WEN: That’s a good question. We’re about to remodel, so that’s a really good question. I know some actors put their mementos into a framed environment. I just have to see if I have enough walls. It just hangs in the closet right now. It’s not like I’ll ever like put it on, unless I’m going to cosplay myself. For me, it’s just that I have lived and breathed in a couple of these outfits for years, and sweated in them and fought in them. I just feel like there’s a lot of energy in the material, after all of those years, working on the show. For me, that’s a really great keepsake.
Since it’s clearly impossible to make everybody happy with the ending of a TV series, especially one that’s been on for so many seasons, do you feel like fans will at least be satisfied with where things are left, at the end of the season?
WEN: Yeah. It’s sad because, at the end of Season 5, we really thought that was the end. We hadn’t gotten a pick-up yet, and so, we had this very emotional scene where we were basically saying goodbye to each other and really thinking that that was it. And then, when we got Season 6 and 7, and 13 episodes each, it was a big surprise and a bonus. We already had our cathartic goodbyes in Season 5. Season 7 was sad and emotional, but many of us were also ready to try something else. The way the storylines end, I think the fans will love it because they end, but they don’t really end. I think it will be very satisfying.
I love that you’re also getting to be a part of all these different aspects of the Disney family, from animation to live-action, to Marvel, to Star Wars. What was the coolest aspect for you, personally, getting to be a part of the world of Star Wars now?
WEN: When your childhood dream comes true, where do you go from there? That was a real big one for me. It as amazing to be in the Marvel universe, but for me, I was really a Star Wars kid. The Force was my religion, besides Buddhism. I would pray to God, Buddha, and the Force, when I was a kid. I actually still do, whenever I get on a plane. So, to be a part of that universe, I’m just a happy kid in a candy store. It’s been quite a whirlwind, and I’m still pinching myself about it.
When it came to your character in The Mandalorian, what kind of backstory were you given? Was it similar to S.H.I.E.L.D., where you didn’t know where things would go? Did you have to invent your own backstory?

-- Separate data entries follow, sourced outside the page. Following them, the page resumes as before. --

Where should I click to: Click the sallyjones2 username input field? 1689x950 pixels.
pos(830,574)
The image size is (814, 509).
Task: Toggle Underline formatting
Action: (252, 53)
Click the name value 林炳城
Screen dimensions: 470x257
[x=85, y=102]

WEN: Well, because she was only in the one episode, and she comes in towards the middle of the episode, it was important that I knew more about why she became an assassin and what kind of an assassin she was. Is she heartless? Is she a mercenary? Well, she’s a bit of both. It was really great to talk with John Favreau and Dave Filoni, and get to the core of who she was. And so, even if you might not have seen it, and it wasn’t shown or divulged, for me, as an actor, it was really important to know where she was coming from.
Marvel’s Agents of S.H.I.E.L.D. airs on Wednesday nights on ABC.